There seems no possible alternative, therefore, to the obvious and simple explanation which ascribes the radiation to heat alone. If it were assumed that there exists diffused throughout the sodium vapour some substance capable of setting up

chemical reactions, it might indeed be imagined that a kind of cyclical process of alternate combination and dissociation takes place, the energy supplying the radiation being derived indirectly from the heated walls of the tube: these alternate changes being determined by differences of temperature in the reacting molecules, the cooler combining and the hotter dissociating, or vice versa. But it is practically certain that under the conditions of these experiments there must always be a large excess of sodium molecules over any others likely to produce such reactions, unless, indeed, hydrogen or nitrogen were to behave in this way towards sodium, and the spectroscopic evidence, as just explained, implies that all the free sodium molecules are concerned in the radiation.

Or perhaps it may be further argued in support of the "chemical" origin of the radiation, that the sodium molecule is itself undergoing alternate dissociation and recombination. The reasons already given against this view in the case of iodine apply even more forcibly in this instance. Thus, if the radiation were due to such action, the intensity should follow the curve representing the change of relative vapour-density with temperature, rising to a maximum at the turning-point in this curve-indicating the greatest interaction between the atoms and the molecules-but falling away to zero when the point of complete dissociation is reached. Now the most reliable recent determinations of the vapour-density of sodium indicate that at about the temperature of melting cast-iron the vapour is entirely monatomic *: therefore, if we assume that at the lowest temperature of my experiments the atoms are more or less aggregated, the relative intensity of the D line, compared with the continuous spectrum of the glowing sides of the tube, should change as the temperature is increased, it should get brighter or fainter according as the actual temperature of dissociation is above or below the initial temperature of my experiments; and it should cease altogether if the temperature be raised to the point where the vapour becomes entirely monatomic.
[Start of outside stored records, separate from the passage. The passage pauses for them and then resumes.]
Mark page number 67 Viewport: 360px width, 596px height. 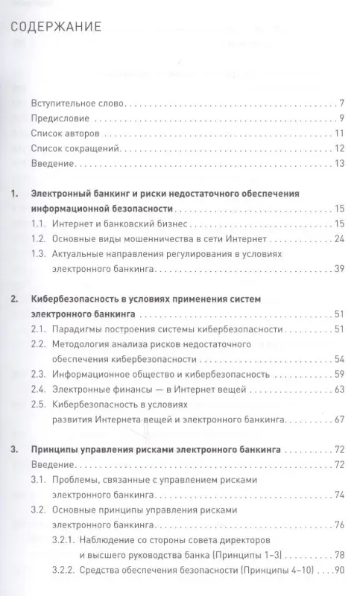338,420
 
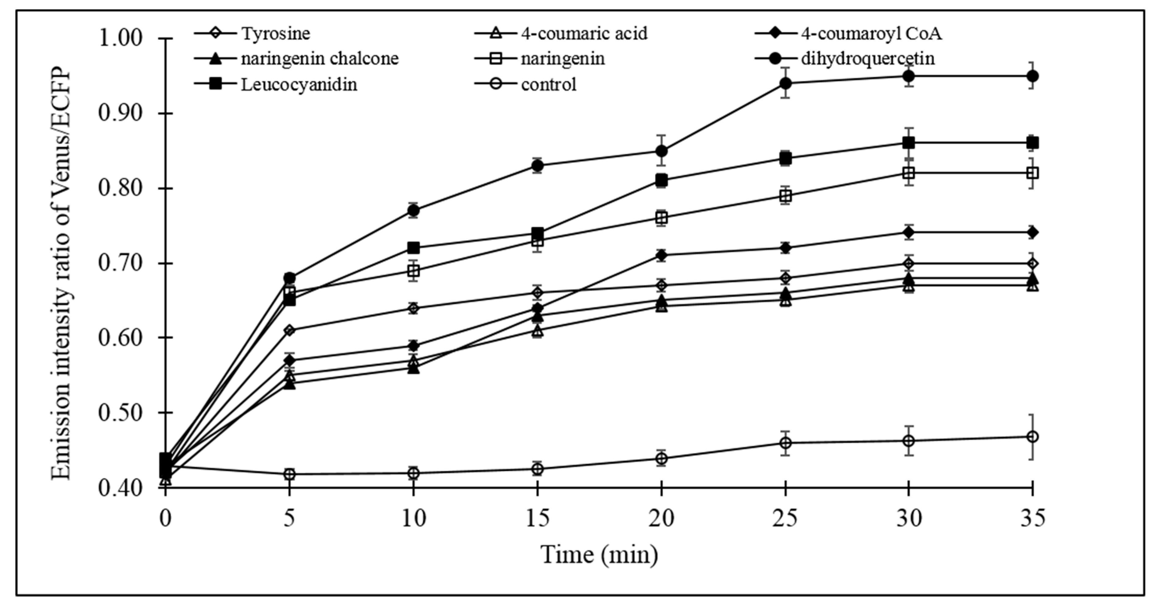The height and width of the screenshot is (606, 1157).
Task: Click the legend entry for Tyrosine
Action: (x=275, y=34)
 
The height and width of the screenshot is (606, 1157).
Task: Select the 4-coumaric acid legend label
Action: (x=584, y=34)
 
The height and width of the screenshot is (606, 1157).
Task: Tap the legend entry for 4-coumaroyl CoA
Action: (x=871, y=34)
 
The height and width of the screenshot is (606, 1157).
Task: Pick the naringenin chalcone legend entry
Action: (x=319, y=59)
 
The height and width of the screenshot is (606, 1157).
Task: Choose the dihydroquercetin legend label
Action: (x=868, y=59)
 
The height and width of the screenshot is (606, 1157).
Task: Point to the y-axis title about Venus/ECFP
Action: (x=62, y=274)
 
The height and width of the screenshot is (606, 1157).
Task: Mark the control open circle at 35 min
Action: (x=1033, y=436)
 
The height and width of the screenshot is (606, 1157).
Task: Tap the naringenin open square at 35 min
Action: (x=1033, y=173)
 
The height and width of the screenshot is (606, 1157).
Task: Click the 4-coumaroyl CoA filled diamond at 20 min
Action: (x=661, y=255)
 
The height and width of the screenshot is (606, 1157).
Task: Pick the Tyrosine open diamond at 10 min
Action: (x=414, y=308)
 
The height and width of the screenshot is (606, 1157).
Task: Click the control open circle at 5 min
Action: (x=290, y=474)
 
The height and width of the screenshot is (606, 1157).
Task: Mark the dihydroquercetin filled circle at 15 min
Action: (x=537, y=166)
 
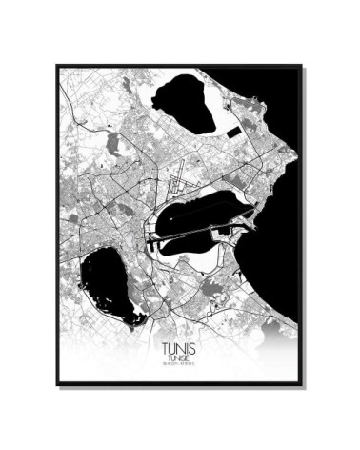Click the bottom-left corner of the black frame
(57, 384)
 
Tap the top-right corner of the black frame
(302, 66)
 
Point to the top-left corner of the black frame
(57, 66)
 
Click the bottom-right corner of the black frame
(302, 384)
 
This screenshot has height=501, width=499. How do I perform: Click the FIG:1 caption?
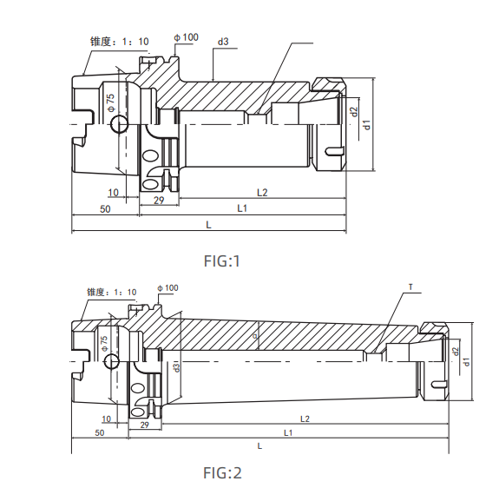[221, 261]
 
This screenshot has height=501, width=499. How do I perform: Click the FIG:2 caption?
[222, 473]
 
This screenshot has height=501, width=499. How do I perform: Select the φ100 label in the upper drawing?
[186, 37]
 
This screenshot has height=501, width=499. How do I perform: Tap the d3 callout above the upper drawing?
[224, 42]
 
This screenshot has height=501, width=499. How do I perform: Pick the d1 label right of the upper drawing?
[368, 124]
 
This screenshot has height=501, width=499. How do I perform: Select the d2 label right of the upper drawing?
[354, 111]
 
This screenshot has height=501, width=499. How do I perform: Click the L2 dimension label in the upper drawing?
[262, 191]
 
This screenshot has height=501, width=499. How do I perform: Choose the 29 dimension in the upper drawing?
[159, 201]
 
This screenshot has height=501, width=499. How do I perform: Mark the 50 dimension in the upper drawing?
[105, 209]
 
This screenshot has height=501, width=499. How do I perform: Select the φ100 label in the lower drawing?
[168, 287]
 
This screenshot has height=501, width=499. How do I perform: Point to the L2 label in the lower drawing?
[305, 419]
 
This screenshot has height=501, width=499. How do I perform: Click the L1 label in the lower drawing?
[286, 432]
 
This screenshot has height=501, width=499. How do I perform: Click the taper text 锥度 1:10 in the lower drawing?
[112, 292]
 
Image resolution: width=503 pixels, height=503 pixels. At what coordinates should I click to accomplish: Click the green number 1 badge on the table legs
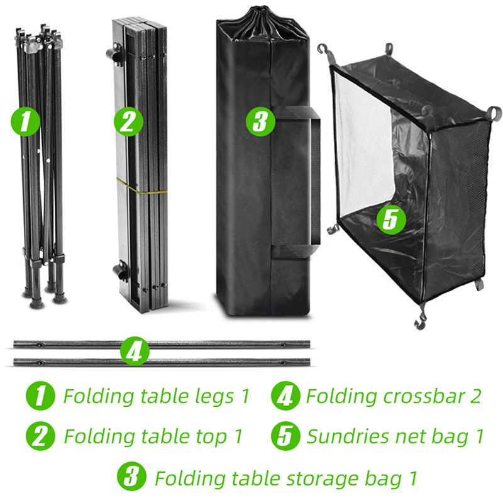tap(26, 122)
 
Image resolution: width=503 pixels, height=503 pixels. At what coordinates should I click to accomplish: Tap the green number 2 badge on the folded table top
tap(129, 122)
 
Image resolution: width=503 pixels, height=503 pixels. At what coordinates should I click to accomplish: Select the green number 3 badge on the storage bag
tap(260, 121)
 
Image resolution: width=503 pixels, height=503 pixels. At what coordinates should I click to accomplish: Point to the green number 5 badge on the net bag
tap(391, 219)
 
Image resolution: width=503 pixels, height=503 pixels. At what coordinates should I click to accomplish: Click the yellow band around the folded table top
tap(141, 189)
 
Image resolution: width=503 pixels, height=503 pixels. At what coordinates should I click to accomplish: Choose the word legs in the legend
tap(215, 397)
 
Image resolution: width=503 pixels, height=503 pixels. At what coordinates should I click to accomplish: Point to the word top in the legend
tap(211, 438)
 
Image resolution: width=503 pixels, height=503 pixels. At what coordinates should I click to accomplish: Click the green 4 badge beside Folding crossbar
tap(285, 395)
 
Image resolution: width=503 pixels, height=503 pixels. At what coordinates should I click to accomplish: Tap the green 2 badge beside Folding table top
tap(40, 436)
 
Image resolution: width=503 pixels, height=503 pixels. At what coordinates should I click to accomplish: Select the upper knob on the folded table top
tap(114, 53)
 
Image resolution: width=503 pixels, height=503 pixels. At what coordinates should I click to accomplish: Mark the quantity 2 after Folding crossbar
tap(476, 396)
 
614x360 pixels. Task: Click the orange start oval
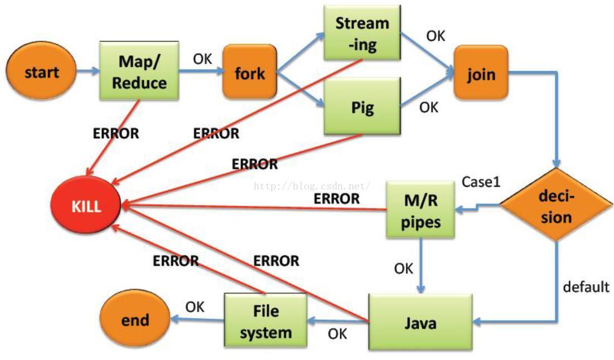click(x=41, y=71)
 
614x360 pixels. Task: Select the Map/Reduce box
click(x=139, y=71)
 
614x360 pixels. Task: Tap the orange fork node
click(x=250, y=71)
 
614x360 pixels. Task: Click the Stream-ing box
click(x=362, y=33)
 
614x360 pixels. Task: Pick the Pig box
click(x=362, y=106)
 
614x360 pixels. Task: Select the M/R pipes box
click(x=420, y=210)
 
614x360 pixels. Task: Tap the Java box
click(x=420, y=322)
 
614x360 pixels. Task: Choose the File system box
click(x=265, y=320)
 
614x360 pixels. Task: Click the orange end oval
click(x=135, y=320)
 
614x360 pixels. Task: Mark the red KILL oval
click(x=86, y=205)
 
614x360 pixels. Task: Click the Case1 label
click(x=481, y=182)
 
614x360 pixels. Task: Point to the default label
click(x=586, y=287)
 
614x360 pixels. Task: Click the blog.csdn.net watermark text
click(x=312, y=186)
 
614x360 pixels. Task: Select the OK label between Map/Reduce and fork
click(x=202, y=59)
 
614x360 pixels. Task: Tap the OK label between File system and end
click(x=195, y=307)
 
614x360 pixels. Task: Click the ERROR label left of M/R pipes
click(x=336, y=198)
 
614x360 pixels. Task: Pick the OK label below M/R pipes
click(x=403, y=269)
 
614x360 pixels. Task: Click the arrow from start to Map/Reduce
click(x=88, y=71)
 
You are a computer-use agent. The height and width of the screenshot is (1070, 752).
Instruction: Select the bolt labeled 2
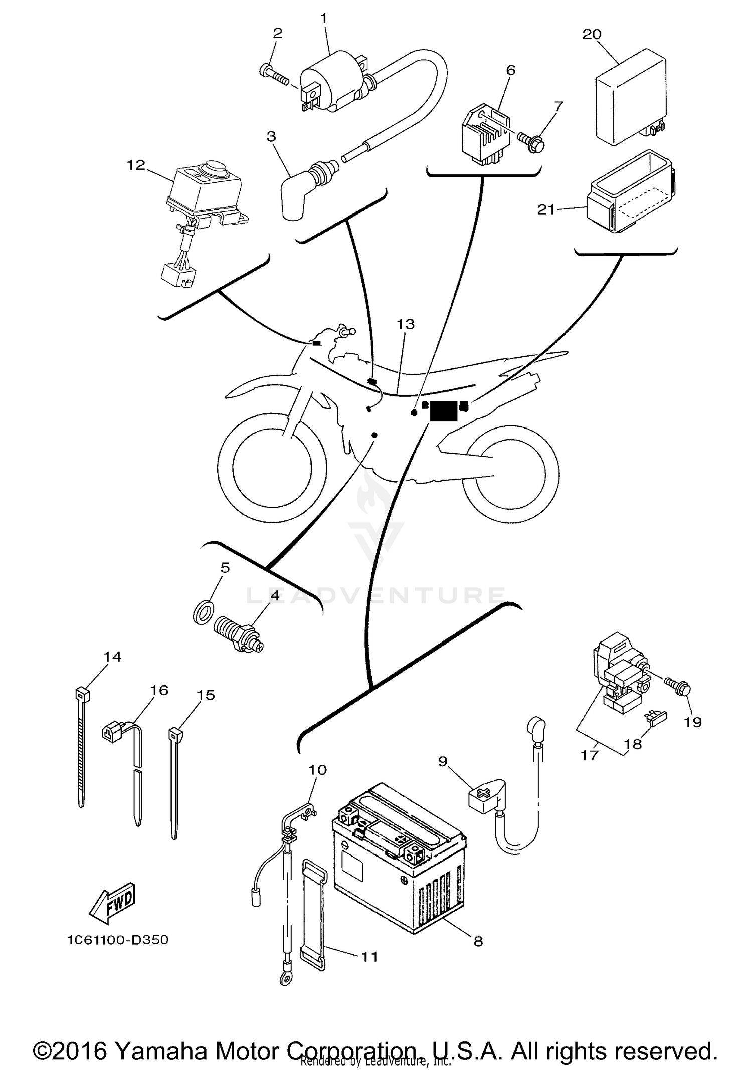point(273,74)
But as a matter of fact there is no such change of relative intensity. As the temperature is increased from the point where the radiation begins to be seen, the D line follows strictly the continuous spectrum of the glowing tube: from the lowest to the highest temperature (a range of some 300 C. degrees), the gaseous radiation increases in intensity exactly in correspondence with the radiation from the solid, always keeping the same intensity (so far as the eye can judge) as the spectrum of the glowing tube.